▶ Exercise directions
A word-for-word restatement of every entry is what is needed here.

▶ Extracted records

---

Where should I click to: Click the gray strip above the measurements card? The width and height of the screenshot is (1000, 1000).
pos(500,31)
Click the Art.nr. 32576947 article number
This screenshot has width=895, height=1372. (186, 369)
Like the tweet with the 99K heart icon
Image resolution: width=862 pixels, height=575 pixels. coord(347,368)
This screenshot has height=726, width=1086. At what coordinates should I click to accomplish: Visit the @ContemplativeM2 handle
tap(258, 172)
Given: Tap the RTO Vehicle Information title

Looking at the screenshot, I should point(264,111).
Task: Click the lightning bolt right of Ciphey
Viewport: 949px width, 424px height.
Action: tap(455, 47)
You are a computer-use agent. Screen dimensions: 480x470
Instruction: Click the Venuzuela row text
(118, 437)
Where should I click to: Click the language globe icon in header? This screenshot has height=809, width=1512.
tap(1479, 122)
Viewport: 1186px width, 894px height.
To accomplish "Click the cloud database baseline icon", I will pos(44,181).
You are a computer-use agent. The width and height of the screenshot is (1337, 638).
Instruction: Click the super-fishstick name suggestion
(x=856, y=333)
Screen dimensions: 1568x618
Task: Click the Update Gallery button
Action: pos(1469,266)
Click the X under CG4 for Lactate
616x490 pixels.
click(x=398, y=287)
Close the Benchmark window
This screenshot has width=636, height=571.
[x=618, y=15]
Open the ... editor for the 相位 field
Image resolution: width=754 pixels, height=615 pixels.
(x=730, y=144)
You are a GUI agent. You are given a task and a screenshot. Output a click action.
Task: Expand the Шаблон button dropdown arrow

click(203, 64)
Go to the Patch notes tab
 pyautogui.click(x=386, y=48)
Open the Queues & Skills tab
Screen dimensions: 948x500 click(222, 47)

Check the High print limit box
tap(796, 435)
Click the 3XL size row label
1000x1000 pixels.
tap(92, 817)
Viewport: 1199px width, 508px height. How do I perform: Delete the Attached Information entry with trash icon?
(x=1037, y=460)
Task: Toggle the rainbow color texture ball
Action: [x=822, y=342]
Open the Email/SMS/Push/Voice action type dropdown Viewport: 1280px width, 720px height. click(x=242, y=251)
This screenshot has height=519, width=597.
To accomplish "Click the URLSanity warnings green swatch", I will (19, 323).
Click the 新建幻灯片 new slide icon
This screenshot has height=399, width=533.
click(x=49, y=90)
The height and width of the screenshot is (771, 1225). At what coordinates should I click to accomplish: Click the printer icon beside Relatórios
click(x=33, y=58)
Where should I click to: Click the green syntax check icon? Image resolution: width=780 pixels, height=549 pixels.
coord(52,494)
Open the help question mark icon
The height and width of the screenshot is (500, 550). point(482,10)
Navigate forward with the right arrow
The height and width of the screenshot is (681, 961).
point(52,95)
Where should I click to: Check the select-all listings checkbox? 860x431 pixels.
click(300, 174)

---

▶ Worked solution
Where should I click to: Click the gray strip above the measurements card? The width and height of the screenshot is (1000, 1000).
pos(500,31)
Click the Art.nr. 32576947 article number
This screenshot has width=895, height=1372. (186, 369)
Like the tweet with the 99K heart icon
Image resolution: width=862 pixels, height=575 pixels. coord(347,368)
This screenshot has height=726, width=1086. At what coordinates should I click to accomplish: Visit the @ContemplativeM2 handle
tap(258, 172)
Given: Tap the RTO Vehicle Information title

Looking at the screenshot, I should point(264,111).
Task: Click the lightning bolt right of Ciphey
Viewport: 949px width, 424px height.
Action: tap(455, 47)
You are a computer-use agent. Screen dimensions: 480x470
Instruction: Click the Venuzuela row text
(118, 437)
Where should I click to: Click the language globe icon in header? This screenshot has height=809, width=1512.
tap(1479, 122)
Viewport: 1186px width, 894px height.
To accomplish "Click the cloud database baseline icon", I will pos(44,181).
You are a computer-use agent. The width and height of the screenshot is (1337, 638).
Instruction: Click the super-fishstick name suggestion
(x=856, y=333)
Screen dimensions: 1568x618
Task: Click the Update Gallery button
Action: pos(1469,266)
Click the X under CG4 for Lactate
616x490 pixels.
click(x=398, y=287)
Close the Benchmark window
This screenshot has width=636, height=571.
[x=618, y=15]
Open the ... editor for the 相位 field
Image resolution: width=754 pixels, height=615 pixels.
(x=730, y=144)
You are a GUI agent. You are given a task and a screenshot. Output a click action.
Task: Expand the Шаблон button dropdown arrow

click(203, 64)
Go to the Patch notes tab
 pyautogui.click(x=386, y=48)
Open the Queues & Skills tab
Screen dimensions: 948x500 click(222, 47)

Check the High print limit box
tap(796, 435)
Click the 3XL size row label
1000x1000 pixels.
tap(92, 817)
Viewport: 1199px width, 508px height. How do I perform: Delete the Attached Information entry with trash icon?
(x=1037, y=460)
Task: Toggle the rainbow color texture ball
Action: [x=822, y=342]
Open the Email/SMS/Push/Voice action type dropdown Viewport: 1280px width, 720px height. click(x=242, y=251)
This screenshot has height=519, width=597.
To accomplish "Click the URLSanity warnings green swatch", I will (19, 323).
Click the 新建幻灯片 new slide icon
This screenshot has height=399, width=533.
click(x=49, y=90)
The height and width of the screenshot is (771, 1225). At what coordinates should I click to accomplish: Click the printer icon beside Relatórios
click(x=33, y=58)
Where should I click to: Click the green syntax check icon? Image resolution: width=780 pixels, height=549 pixels.
coord(52,494)
Open the help question mark icon
The height and width of the screenshot is (500, 550). point(482,10)
Navigate forward with the right arrow
The height and width of the screenshot is (681, 961).
point(52,95)
Where should I click to: Check the select-all listings checkbox? 860x431 pixels.
click(300, 174)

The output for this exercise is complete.